Victor Hedman whacked the sideboard with his stick in frustration before retreating to a disappointed locker room.

The Tampa Bay Lightning let Game 1 of the Stanley Cup Final slip away — 2-1 to the Chicago Blackhawks — with a bad third period Wednesday night.

After playing solid defense in front of goalie Ben Bishop and keeping Chicago stars Jonathan Toews and Patrick Kane from getting open looks on the net most of the night, the Eastern Conference champions saw a 1-0 lead disappear in less than two minutes.

"Maybe we took the foot off the gas a little bit, sat back a little bit, gave them time and space with the puck," Hedman said.

"It's a really good team on the other side and they tied it up. Then we iced the puck and got stuck in our own end a little bit (before giving up the second goal),' the Tampa Bay defenseman added. "It's a tough one. But we've been in this situation before losing the first game. We just have to rebound."

The quick turnaround was particularly startling because Chicago's top offensive players were not involved in either goal. Toews didn't get off a shot in the first two periods and finished with one. Kane took three shots, none in the third period as the high-scoring Lightning stuck with the defensive-minded game plan they used to shut out the New York Rangers twice to close out the Eastern Conference finals.

"I think for 45 of the 60 minutes we were pretty great, actually," Lightning captain Steven Stamkos said. "We just let a team stick around that's experienced in these situations and that probably knew that if they keep it to one, they had a chance. We just got away from playing smart defensive hockey and keeping pressure on them."

Both teams advanced to the Final with Game 7 victories on the road and welcomed having a short break to get ready for the Final, which finds the Blackhawks seeking a third NHL title in six years and the Lightning trying to win their first since 2004, second overall.

Chicago has 19 players who have made previous trips to the Final, 14 of them from the team that won the Cup two years ago. That big-game experience is one of the reasons many favor the Blackhawks.

But the young Lightning didn't show signs of jitters. They took an early lead on Alex Killorn's eighth goal of the playoffs and Bishop, who finished with 19 saves, made it stand until Tuevo Teravainen and Antoine Vermette scored for Chicago in 1:58 span in the third period.

The Blackhawks have more playoff wins than any team in the NHL since the start of the 2009 postseason, so there was no reason to believe they'd get out of character after failing to score first. They patiently went about their business, gradually applying more pressure on Bishop.

"For most of the game we saw we can hang, and we can be better.
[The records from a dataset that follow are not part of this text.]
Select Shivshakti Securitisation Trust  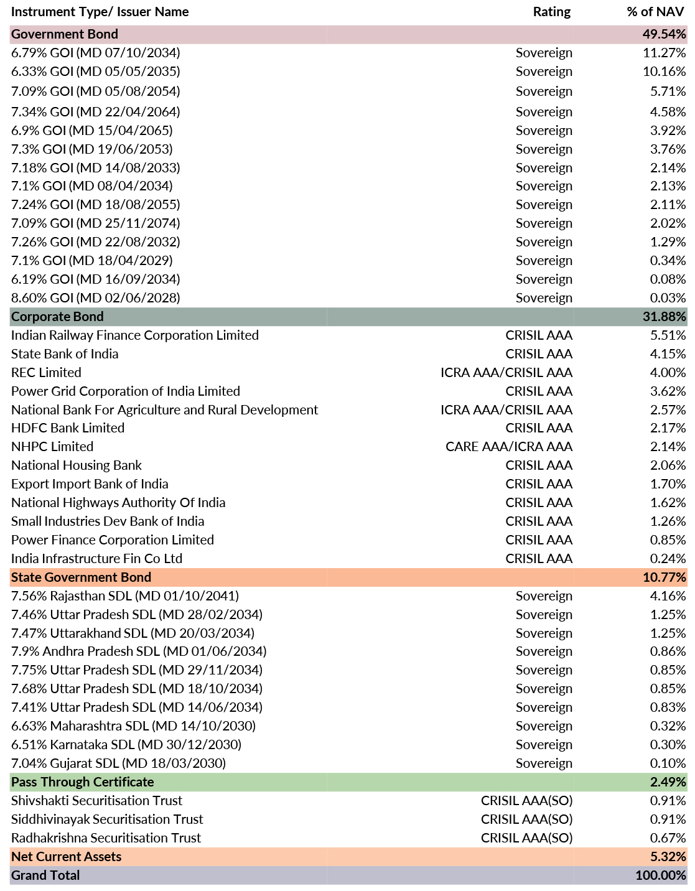[97, 801]
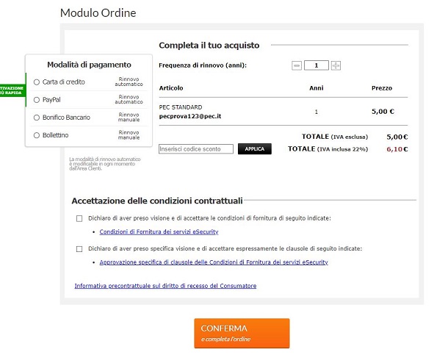Select Bonifico Bancario payment option
Viewport: 448px width, 363px height.
click(x=37, y=118)
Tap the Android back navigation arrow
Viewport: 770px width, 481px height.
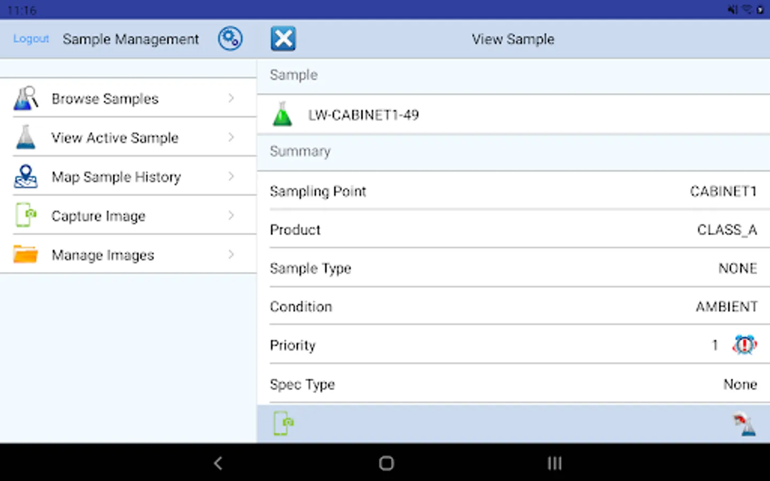pyautogui.click(x=218, y=463)
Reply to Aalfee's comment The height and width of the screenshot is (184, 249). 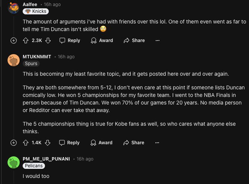(x=70, y=41)
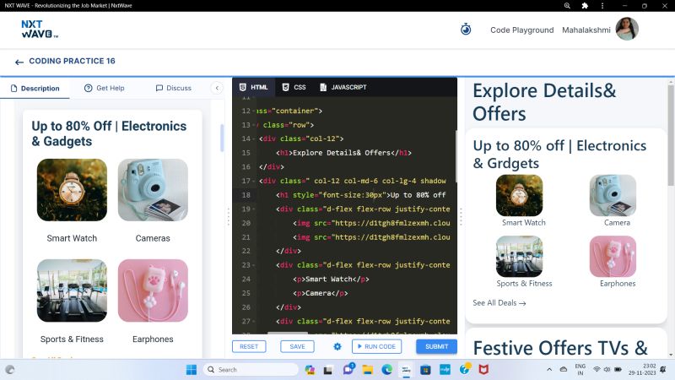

You've got to go through these situations to learn from them," Stamkos said. "It comes down to the small details, and it comes down to a bounce. And this is what we have to expect. 'They're a team that's won in many different ways over the course of their run, and we've done it as well."

The Lightning lost for the first time this postseason after scoring first. They were 9-0 through the first three rounds of the playoffs.